Selly was pissy, but it just meant I would check it out every day. It wasn’t so far away... Or it wasn’t until I left for the south.
“So…” I asked, “There's a war on?”
“Hmm? No, not a war, the [Baron] is out securing funds again, it happens every few years, just some conflict between some [Nobles] over land, I think, happens all the time.”
“Same difference,” I told her, “Thank you for being willing to bring the information to Strause. I can hold it down for a few days, but only for a few days,” I told her.
“I’ll do my best to pass on the severity,” she told me, “Though why only a few days?”
“Anna has something planned, and she invited me down south. She’s been keeping it a surprise, but whatever it is must be somewhat important.”
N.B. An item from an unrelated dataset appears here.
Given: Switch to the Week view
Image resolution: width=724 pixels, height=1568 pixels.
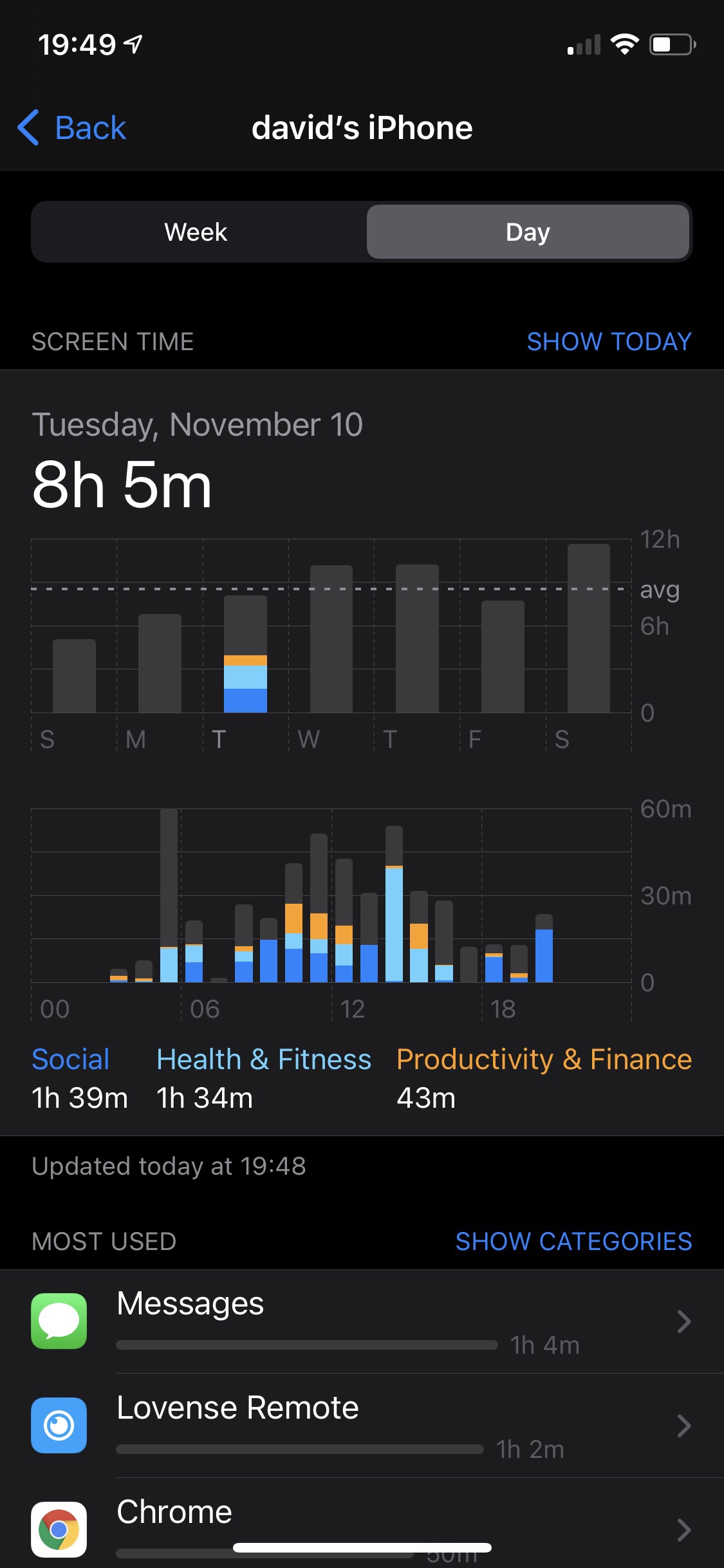Looking at the screenshot, I should pos(196,232).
Joan, cool and unflinching, said, “Cute,” before asking Selly, “So is it a honeymoon, or are they eloping?”
“My money is on didn’t ask, don’t care. But considering they’re not married, they're probably eloping,” she said sourly.
“Scandalous,” she said, though I couldn’t tell how much she understood of Selly's reviled statement.
“I’m right here… And we're not at that point yet,” I told her.
“You sleep in her bed, and she smells of you. You two close enough, you just can’t bring yourself to admit you love her,” she said, disdain heavy and cynical.
“That’s just not right,” Joan said, a look of concentration on her face, “If you love her, you need to tell her it’s not right to play with someone’s heart like that.”
Great. Just what I needed. I was outnumbered.